# Dataset excerpts
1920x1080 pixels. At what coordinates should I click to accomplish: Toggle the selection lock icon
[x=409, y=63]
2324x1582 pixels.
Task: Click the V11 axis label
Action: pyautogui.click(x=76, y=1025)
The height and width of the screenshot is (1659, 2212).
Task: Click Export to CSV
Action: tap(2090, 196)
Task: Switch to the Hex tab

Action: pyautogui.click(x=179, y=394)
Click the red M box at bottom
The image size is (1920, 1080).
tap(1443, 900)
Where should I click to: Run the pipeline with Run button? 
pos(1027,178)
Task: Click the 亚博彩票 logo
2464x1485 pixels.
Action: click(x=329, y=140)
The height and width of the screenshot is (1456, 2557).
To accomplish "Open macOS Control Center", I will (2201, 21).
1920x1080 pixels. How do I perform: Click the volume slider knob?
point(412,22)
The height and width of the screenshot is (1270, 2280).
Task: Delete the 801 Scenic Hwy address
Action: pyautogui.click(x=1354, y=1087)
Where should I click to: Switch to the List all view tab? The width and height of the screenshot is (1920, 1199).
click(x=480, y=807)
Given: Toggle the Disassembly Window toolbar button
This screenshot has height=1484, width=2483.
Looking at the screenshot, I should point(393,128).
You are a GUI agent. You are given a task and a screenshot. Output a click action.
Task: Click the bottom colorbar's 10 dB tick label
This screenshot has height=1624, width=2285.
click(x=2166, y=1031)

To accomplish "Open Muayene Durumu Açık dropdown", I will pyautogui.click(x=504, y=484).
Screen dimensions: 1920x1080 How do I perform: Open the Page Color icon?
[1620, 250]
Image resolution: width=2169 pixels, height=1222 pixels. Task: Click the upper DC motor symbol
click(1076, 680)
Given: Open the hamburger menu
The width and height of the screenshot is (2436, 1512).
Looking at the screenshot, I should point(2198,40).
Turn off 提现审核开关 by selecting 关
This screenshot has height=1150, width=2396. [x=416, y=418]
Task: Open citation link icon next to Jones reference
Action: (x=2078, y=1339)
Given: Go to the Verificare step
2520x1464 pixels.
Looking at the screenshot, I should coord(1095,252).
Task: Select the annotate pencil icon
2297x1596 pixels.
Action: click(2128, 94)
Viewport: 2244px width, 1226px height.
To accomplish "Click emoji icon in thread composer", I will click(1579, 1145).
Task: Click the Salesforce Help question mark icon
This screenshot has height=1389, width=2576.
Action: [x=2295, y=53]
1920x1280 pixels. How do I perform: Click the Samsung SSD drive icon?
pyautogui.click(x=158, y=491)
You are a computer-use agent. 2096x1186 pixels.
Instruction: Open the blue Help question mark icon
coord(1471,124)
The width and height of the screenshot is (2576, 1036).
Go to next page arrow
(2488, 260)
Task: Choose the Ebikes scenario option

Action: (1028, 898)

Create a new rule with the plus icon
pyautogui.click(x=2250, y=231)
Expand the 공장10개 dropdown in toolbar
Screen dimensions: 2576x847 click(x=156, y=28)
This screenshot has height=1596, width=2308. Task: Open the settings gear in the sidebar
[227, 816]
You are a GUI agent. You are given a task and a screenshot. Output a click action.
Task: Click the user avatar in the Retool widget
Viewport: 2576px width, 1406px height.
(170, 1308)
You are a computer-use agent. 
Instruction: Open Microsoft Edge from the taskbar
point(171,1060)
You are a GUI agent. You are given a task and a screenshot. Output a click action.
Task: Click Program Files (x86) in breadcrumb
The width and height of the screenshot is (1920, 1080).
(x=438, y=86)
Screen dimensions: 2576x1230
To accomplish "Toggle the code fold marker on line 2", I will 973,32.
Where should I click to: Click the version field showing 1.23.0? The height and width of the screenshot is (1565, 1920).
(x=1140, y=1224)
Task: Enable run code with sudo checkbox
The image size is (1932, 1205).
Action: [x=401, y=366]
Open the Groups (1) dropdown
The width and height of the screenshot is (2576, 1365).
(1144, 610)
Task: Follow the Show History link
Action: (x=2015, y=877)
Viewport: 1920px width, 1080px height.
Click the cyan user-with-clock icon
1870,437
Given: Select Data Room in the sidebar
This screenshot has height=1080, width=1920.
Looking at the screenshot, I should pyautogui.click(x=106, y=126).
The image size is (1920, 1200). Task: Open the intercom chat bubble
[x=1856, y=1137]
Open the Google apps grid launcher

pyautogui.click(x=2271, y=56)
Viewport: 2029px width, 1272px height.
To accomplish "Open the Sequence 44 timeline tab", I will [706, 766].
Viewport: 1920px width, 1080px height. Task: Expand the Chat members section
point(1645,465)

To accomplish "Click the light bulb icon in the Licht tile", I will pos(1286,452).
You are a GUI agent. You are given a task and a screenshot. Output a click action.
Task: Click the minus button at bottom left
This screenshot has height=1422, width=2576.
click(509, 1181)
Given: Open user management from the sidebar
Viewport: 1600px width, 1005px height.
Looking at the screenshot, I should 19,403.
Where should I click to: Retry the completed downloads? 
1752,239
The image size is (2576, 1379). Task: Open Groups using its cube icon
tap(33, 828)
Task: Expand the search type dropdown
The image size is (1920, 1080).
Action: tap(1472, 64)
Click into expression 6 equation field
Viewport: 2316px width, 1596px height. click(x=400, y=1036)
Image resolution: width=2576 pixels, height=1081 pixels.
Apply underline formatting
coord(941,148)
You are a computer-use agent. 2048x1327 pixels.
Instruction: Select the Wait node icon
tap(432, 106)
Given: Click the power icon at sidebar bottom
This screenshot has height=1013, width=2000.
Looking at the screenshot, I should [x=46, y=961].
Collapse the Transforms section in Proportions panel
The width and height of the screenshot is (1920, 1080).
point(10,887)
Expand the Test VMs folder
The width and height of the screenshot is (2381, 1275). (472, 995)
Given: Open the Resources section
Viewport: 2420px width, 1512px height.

# What is being asked
From the material above, retype precisely the lines between the line holding "This screenshot has height=1624, width=2285." and the line holding "Given: Open the hamburger menu", inclusive, and nothing beyond them.

# Output below
This screenshot has height=1624, width=2285.
click(x=2166, y=1031)

To accomplish "Open Muayene Durumu Açık dropdown", I will pyautogui.click(x=504, y=484).
Screen dimensions: 1920x1080 How do I perform: Open the Page Color icon?
[1620, 250]
Image resolution: width=2169 pixels, height=1222 pixels. Task: Click the upper DC motor symbol
click(1076, 680)
Given: Open the hamburger menu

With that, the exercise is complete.